:: Task directions ::
Give back only the lines in the records below from the one with "Click the Default" to the one with "Given: Quit the interactive traverse", both inclusive, word for word.

:: Stored data entries ::
########
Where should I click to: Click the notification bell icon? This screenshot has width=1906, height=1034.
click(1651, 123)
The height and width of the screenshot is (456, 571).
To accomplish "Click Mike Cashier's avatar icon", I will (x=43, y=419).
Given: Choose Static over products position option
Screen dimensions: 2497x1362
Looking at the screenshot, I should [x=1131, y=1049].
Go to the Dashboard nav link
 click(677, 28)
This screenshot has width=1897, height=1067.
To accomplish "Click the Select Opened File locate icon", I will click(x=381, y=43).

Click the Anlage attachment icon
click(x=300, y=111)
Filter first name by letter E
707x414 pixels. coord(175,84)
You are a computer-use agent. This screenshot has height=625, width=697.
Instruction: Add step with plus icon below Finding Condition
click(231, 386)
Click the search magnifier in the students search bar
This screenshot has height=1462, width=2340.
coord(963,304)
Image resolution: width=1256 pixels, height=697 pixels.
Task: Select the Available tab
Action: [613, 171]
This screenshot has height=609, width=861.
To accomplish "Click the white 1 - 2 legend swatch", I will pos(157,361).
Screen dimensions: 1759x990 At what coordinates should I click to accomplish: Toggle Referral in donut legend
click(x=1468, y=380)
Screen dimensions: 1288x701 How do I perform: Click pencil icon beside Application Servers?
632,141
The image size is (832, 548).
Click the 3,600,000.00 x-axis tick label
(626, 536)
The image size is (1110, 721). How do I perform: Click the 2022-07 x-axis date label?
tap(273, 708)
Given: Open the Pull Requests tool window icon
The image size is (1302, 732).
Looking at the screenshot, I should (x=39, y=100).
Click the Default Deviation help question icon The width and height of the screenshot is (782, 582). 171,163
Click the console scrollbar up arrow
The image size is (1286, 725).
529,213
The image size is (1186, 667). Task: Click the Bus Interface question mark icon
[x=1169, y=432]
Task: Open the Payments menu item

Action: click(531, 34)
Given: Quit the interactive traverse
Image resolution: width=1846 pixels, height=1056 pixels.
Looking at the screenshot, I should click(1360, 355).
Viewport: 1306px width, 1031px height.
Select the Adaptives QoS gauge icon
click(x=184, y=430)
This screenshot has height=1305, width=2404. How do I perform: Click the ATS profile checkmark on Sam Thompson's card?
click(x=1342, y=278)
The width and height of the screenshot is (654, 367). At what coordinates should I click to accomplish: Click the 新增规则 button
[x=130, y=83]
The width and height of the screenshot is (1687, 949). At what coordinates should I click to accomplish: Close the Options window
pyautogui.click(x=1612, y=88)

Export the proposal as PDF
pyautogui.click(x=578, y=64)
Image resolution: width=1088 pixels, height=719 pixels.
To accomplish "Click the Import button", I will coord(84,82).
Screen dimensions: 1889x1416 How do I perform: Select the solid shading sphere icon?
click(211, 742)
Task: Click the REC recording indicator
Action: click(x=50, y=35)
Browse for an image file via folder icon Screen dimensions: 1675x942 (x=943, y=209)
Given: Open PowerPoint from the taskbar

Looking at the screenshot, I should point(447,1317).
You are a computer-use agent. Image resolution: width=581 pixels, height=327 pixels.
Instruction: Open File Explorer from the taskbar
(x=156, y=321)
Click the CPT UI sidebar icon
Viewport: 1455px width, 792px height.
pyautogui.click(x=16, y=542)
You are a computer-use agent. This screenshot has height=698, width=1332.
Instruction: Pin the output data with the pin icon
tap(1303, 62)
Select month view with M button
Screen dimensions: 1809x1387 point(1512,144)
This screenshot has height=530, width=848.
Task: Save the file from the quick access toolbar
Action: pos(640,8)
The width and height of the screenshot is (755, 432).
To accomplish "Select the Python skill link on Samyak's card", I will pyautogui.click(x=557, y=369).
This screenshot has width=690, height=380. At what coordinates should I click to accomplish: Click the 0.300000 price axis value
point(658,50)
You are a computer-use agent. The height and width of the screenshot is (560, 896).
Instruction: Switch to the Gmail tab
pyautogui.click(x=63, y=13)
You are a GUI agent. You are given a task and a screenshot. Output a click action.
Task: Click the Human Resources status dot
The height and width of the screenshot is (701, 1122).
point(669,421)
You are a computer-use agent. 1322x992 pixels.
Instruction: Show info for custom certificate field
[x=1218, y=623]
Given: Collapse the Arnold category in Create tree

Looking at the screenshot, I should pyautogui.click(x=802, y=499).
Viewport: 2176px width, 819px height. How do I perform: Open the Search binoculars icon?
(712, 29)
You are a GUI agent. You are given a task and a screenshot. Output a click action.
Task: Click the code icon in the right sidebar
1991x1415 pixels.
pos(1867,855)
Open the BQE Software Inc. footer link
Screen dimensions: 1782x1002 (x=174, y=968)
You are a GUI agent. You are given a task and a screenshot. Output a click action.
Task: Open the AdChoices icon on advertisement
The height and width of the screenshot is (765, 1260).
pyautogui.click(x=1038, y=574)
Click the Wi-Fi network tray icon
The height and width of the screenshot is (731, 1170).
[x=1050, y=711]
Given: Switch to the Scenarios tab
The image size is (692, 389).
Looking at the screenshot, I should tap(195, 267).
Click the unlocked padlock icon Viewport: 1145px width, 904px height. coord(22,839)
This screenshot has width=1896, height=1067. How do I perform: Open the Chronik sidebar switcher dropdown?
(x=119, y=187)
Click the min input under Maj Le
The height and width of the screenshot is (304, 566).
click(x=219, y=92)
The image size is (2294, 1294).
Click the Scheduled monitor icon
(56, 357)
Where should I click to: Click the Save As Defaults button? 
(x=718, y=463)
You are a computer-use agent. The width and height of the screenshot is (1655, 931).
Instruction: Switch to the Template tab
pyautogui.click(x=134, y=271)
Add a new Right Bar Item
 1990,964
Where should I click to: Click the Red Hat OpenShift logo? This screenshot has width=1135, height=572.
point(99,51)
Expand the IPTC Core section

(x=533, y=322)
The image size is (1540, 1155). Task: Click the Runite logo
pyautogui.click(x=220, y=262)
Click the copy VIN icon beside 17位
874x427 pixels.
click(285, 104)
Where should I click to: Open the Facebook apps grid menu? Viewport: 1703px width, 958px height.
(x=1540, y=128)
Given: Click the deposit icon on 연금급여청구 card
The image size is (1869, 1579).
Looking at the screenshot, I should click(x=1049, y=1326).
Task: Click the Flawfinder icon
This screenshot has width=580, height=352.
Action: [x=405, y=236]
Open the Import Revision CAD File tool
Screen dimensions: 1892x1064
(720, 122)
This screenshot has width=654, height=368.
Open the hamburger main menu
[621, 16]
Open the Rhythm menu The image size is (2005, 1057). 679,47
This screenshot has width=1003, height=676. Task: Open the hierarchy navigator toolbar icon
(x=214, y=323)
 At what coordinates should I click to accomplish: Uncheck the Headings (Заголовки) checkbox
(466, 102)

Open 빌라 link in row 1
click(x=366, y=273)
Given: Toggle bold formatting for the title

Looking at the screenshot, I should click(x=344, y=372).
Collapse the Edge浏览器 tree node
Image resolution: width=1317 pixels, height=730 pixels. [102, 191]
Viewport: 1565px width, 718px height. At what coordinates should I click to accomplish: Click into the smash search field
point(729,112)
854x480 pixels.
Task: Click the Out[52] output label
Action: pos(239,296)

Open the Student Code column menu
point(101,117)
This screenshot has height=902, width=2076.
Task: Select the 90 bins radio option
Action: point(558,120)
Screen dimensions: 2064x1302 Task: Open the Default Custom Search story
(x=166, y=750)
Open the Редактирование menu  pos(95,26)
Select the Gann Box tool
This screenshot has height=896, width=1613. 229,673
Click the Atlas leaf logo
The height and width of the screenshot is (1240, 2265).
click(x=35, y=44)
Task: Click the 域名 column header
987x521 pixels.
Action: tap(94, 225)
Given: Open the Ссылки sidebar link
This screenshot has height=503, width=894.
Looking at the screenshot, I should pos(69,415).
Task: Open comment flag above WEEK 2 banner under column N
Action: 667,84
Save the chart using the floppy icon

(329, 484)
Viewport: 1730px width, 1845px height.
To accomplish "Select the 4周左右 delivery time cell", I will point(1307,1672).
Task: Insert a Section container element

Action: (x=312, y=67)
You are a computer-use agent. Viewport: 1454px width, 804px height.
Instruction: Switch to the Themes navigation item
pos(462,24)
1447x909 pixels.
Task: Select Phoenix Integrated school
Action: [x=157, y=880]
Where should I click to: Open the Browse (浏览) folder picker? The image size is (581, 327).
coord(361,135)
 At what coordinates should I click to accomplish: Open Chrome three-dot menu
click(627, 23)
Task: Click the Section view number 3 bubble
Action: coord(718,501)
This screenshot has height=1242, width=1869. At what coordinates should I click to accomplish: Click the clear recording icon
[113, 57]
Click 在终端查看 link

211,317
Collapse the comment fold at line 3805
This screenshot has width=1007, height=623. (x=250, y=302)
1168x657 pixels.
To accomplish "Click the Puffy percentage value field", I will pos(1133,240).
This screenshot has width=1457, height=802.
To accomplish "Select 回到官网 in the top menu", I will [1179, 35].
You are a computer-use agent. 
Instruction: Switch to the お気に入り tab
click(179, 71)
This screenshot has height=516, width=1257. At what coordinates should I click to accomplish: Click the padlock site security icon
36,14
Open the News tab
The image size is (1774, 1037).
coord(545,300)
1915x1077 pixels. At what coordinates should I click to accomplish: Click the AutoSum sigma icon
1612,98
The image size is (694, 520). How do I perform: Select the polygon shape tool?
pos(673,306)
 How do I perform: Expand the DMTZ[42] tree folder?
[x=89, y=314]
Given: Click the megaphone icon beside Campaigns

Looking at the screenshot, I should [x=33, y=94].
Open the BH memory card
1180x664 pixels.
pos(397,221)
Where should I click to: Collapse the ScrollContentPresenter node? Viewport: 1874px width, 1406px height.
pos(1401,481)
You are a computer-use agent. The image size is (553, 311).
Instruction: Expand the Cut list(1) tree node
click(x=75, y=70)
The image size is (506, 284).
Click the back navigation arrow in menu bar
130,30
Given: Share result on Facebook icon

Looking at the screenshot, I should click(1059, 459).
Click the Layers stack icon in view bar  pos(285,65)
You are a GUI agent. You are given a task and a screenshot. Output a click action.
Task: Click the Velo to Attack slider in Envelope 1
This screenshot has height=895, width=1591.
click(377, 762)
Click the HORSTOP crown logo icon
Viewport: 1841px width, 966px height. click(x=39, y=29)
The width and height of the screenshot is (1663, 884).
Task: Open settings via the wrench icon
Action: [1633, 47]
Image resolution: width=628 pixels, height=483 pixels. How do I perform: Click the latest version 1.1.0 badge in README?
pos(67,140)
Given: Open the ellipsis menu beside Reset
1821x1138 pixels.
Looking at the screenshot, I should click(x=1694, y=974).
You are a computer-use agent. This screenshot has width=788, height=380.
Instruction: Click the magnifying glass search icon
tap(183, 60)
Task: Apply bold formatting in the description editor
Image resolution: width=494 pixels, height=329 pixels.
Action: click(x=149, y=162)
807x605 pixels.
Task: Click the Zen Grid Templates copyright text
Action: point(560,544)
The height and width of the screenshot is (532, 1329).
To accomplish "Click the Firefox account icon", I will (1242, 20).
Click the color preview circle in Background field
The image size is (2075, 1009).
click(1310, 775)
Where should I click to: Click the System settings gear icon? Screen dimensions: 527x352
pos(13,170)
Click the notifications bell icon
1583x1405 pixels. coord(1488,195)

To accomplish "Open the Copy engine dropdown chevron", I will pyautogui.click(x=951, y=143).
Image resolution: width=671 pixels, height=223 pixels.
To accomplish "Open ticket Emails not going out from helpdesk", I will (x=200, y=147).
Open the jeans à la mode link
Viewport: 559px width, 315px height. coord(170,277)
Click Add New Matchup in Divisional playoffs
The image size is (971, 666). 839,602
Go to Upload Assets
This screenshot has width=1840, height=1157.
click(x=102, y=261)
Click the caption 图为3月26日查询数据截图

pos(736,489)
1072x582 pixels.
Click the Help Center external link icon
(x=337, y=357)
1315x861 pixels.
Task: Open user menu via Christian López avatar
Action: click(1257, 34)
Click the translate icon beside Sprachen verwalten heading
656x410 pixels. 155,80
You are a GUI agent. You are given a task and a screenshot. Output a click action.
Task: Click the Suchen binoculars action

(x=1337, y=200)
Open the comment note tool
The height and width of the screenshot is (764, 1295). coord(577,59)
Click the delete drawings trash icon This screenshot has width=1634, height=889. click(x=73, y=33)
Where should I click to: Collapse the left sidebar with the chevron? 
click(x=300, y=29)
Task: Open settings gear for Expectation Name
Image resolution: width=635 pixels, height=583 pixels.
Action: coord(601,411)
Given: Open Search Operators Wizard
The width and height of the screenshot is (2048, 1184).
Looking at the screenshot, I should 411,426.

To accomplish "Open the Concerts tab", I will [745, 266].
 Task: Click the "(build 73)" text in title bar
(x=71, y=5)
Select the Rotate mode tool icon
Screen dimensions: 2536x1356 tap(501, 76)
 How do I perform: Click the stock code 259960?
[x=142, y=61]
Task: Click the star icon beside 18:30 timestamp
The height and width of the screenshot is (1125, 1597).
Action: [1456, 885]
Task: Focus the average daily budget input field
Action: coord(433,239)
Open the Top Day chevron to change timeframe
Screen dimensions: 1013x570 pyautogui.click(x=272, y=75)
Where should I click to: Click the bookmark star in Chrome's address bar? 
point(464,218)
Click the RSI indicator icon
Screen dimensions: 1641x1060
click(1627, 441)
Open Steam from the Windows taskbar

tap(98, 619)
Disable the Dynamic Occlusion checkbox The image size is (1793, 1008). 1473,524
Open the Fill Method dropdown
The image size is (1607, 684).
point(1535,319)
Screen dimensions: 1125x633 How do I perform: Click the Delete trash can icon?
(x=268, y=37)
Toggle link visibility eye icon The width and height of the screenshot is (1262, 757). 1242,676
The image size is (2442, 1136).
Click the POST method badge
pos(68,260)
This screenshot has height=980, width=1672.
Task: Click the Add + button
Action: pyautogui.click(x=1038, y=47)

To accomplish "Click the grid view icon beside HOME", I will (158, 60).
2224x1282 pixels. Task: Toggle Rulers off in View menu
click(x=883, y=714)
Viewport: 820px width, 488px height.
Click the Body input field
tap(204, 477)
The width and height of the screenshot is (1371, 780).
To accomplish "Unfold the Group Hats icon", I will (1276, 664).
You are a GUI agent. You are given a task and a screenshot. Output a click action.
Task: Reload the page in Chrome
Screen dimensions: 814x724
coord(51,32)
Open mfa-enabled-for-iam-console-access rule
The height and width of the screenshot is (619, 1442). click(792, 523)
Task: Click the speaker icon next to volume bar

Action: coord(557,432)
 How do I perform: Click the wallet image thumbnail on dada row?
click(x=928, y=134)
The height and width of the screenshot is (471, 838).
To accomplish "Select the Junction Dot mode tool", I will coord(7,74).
########
:: Written response ::
Click the Default Deviation help question icon The width and height of the screenshot is (782, 582). 171,163
Click the console scrollbar up arrow
The image size is (1286, 725).
529,213
The image size is (1186, 667). Task: Click the Bus Interface question mark icon
[x=1169, y=432]
Task: Open the Payments menu item

Action: click(531, 34)
Given: Quit the interactive traverse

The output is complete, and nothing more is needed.